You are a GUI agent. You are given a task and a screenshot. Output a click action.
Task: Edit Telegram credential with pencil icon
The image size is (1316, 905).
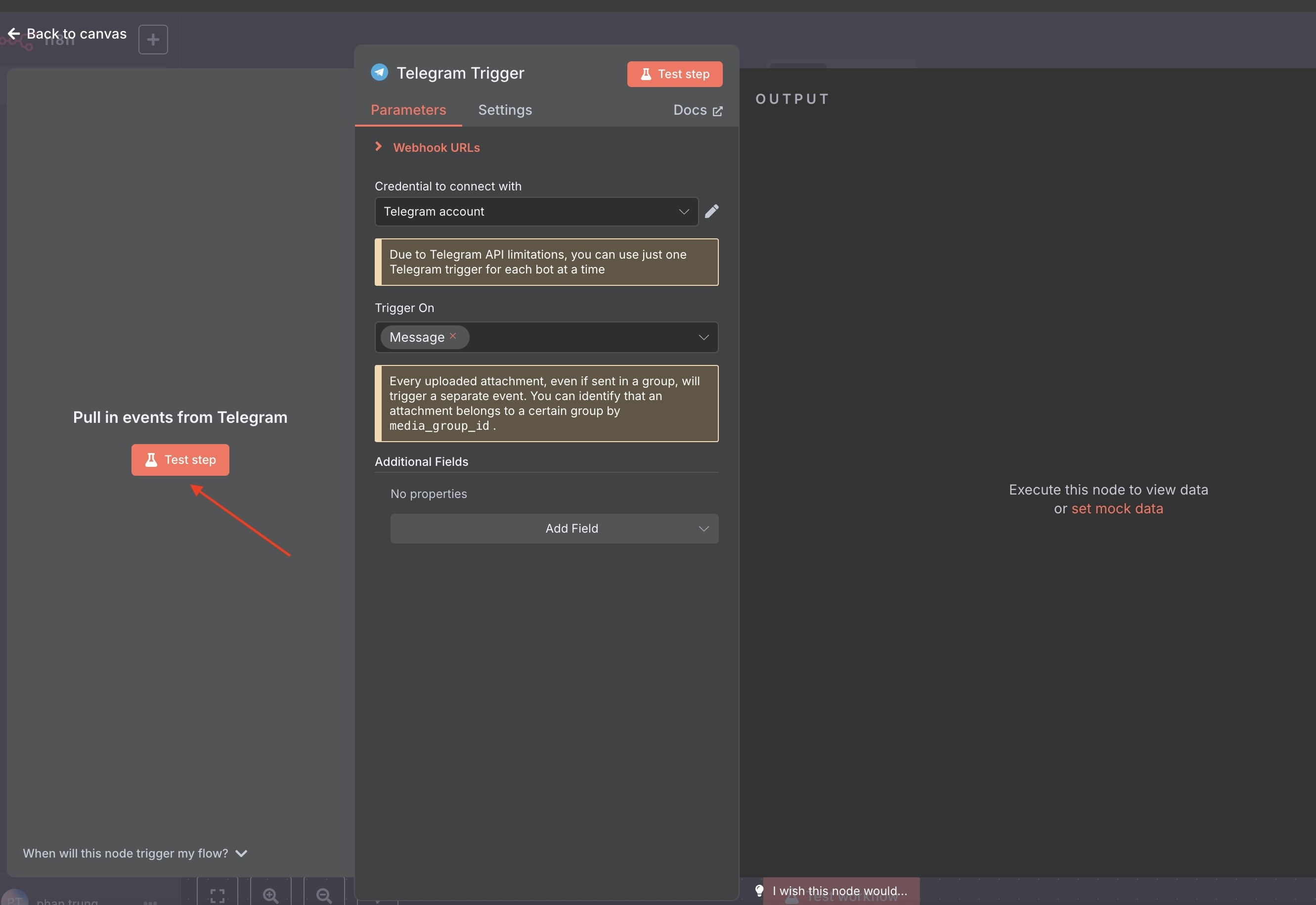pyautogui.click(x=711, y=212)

---

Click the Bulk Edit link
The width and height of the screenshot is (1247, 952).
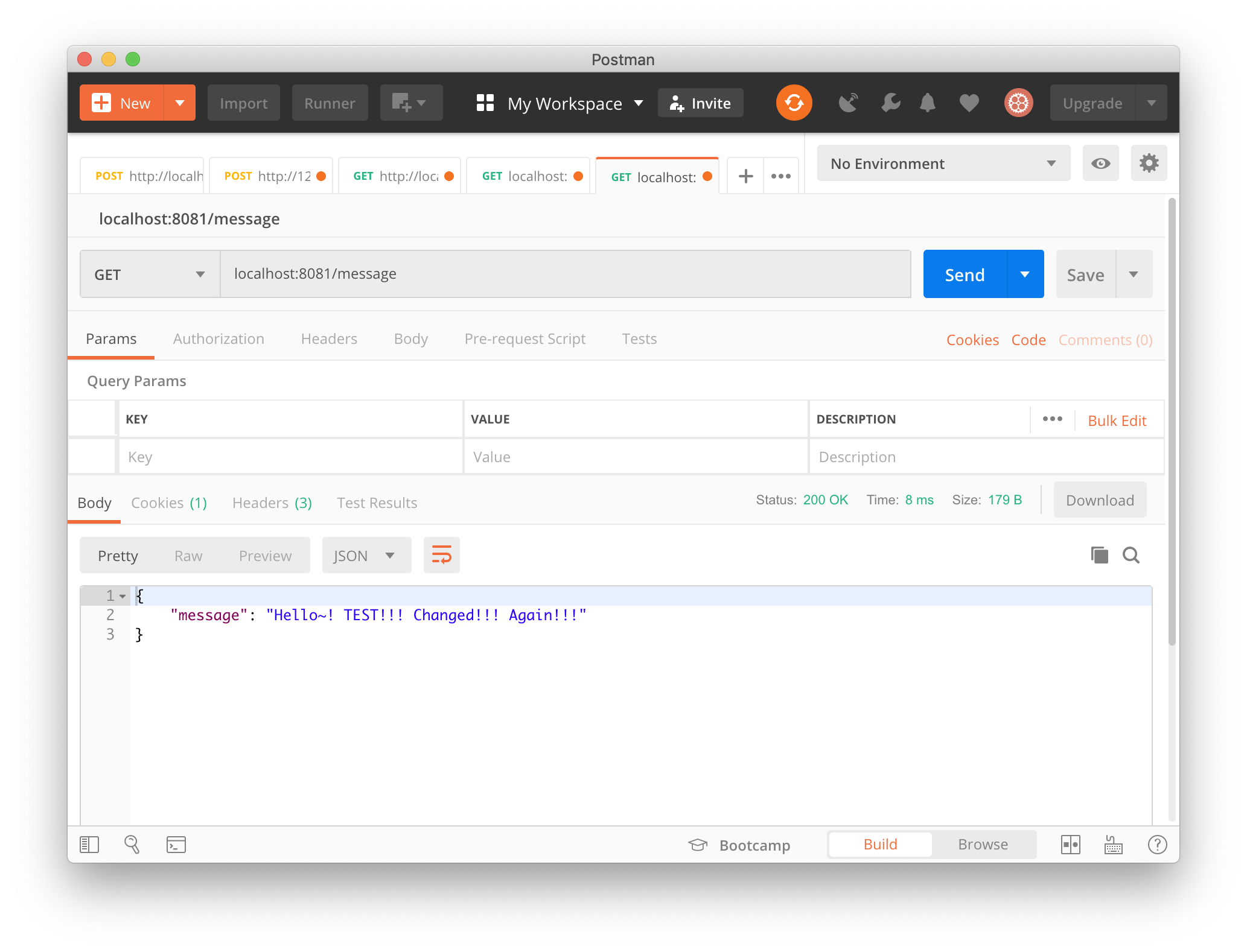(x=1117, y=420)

Required action:
State the number of lines in the records that include "Edit", and write nothing else.

Result of this exercise:
2